### Tekstfragment
11. DE VERDERE KLIM BIJ H.J. HEINZ

 

Door zijn vele andere participaties vonden velen dat O’Reilly zijn functie als president bij Heinz niet naar behoren kon uitvoeren, maar O’Reilly pareerde deze kritiek met resultaten. In ’72 waren de winsten $21,5 miljoen, het jaar erop al drie maal zoveel. In ’74 was er slechts een stijging van 3% als gevolg van de recessie na de oliecrisis, maar in ’75 steeg de winst weer met 12%. O’Reilly breidde de overzeese activiteiten van Heinz uit en tegen ’75  was de verhouding tussen de verkoop in Amerika en die in de rest van de wereld 71/29. Ter vergelijking: in ’67 was de verhouding nog 35/65. In ’78 bereikte Heinz de kaap van $2 miljard aan omzet, het dubbele van zes jaar daarvoor! De winst bedroeg toen $100 miljoen, een vermeerdering met 135% sinds O’Reilly er president werd (Fallon, 1994).

 

Deze resultaten waren het gevolg van de fundamenten die Gookin legde, maar vooral toch door de inbreng van O’Reilly.

 

“He tightened inventory controls, stepped up marketing efforts across the board, cut out low-volume, low-margin products, and energetically sought out new products and lines.” (Fallon, 1994, p. 245).

### Aangeleverde gegevens
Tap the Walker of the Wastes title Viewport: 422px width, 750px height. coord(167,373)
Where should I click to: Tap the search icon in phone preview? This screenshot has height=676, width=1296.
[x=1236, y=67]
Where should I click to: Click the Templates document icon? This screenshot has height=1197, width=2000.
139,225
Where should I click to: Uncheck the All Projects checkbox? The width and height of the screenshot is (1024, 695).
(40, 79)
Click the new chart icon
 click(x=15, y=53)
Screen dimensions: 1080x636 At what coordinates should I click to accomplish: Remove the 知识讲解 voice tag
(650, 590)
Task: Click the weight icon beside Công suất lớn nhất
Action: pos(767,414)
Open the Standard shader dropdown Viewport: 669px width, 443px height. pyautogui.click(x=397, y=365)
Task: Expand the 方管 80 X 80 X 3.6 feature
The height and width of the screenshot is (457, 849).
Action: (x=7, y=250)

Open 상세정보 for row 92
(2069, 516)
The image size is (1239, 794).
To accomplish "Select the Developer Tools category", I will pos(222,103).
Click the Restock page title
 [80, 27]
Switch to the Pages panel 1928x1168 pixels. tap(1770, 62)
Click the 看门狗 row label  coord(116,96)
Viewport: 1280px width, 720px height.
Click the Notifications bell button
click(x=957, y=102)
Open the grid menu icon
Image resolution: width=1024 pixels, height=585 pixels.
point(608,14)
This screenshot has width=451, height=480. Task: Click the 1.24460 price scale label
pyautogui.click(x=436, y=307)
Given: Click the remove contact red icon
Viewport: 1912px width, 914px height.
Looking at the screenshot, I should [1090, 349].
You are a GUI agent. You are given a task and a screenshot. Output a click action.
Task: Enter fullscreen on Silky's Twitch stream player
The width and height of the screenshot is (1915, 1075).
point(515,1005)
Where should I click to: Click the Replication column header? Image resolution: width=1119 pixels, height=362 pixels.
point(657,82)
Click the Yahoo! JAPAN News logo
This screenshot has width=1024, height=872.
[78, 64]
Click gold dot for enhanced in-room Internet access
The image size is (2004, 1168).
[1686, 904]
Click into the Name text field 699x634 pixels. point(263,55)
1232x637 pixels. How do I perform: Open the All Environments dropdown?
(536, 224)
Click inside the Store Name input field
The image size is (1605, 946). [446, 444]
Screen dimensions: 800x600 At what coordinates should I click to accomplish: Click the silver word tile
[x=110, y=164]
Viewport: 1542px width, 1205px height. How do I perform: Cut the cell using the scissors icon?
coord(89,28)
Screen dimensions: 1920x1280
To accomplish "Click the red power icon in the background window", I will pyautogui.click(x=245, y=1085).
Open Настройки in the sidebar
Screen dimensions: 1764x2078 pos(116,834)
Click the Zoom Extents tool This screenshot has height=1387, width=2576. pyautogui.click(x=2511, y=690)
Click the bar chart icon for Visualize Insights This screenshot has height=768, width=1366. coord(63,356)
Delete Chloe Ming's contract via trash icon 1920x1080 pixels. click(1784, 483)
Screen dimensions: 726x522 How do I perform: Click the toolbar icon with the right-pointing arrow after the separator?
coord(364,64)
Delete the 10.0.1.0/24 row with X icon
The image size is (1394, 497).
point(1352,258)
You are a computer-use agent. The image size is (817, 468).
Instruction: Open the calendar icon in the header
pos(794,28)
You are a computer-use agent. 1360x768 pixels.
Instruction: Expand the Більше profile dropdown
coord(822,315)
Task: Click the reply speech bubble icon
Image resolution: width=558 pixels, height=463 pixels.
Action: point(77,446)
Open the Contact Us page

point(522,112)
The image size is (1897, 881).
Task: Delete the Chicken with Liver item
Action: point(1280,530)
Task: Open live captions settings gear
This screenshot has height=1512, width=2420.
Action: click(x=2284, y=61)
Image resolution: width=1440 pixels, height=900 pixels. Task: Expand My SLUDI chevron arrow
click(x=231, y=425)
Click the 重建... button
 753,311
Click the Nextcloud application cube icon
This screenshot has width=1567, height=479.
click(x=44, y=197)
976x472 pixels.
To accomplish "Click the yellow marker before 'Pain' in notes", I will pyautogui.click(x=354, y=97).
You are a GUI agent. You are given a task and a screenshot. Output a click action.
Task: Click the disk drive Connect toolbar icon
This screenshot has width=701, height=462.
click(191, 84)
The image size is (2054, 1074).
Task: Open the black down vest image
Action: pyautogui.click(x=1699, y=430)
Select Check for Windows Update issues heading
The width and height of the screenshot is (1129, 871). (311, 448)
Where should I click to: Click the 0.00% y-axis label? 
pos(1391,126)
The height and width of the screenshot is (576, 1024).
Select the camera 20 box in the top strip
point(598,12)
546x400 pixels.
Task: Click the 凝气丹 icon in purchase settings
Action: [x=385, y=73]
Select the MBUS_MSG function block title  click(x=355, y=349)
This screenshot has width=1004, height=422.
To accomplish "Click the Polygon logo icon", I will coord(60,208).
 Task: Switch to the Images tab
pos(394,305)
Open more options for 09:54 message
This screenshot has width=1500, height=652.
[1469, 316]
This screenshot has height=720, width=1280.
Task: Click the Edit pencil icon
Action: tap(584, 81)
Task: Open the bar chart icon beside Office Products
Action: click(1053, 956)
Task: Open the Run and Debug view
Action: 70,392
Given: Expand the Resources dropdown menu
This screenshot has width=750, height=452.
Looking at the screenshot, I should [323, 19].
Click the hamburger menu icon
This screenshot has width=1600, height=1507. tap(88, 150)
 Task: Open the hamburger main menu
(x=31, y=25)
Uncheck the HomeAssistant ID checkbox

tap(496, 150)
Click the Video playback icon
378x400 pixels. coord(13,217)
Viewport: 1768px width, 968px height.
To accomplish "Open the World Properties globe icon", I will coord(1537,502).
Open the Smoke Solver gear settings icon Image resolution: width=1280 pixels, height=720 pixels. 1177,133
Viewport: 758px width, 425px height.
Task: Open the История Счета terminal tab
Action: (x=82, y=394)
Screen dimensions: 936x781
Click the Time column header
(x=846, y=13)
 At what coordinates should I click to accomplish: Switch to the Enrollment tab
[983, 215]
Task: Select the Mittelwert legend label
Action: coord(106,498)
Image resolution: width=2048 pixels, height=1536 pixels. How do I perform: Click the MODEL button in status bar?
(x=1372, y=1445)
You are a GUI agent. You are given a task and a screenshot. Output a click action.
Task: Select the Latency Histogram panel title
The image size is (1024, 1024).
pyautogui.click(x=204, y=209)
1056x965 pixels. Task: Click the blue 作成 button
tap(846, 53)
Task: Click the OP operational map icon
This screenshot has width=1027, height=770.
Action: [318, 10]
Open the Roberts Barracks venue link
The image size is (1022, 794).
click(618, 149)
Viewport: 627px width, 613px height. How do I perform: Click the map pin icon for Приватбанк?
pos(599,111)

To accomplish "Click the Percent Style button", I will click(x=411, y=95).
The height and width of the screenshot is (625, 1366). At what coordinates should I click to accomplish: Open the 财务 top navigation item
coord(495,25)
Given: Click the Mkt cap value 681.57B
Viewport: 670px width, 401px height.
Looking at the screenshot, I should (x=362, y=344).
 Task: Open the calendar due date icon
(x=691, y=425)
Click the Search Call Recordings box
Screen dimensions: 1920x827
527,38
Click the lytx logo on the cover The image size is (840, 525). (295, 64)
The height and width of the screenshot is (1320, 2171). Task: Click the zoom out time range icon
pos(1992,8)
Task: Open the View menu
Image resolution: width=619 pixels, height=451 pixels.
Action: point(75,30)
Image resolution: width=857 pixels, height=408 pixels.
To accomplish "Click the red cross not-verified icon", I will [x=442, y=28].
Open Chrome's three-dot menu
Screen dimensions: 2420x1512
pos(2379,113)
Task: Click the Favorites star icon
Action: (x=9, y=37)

### Wat te doen
Neem uit de tekst over O’Reilly bij Heinz woordelijk alles over, van "Deze resultaten waren" tot en met "1994, p. 245).". De gegevens vormen afzonderlijk materiaal, los van de tekst.

### Uitgevoerde opdracht
Deze resultaten waren het gevolg van de fundamenten die Gookin legde, maar vooral toch door de inbreng van O’Reilly.

 

“He tightened inventory controls, stepped up marketing efforts across the board, cut out low-volume, low-margin products, and energetically sought out new products and lines.” (Fallon, 1994, p. 245).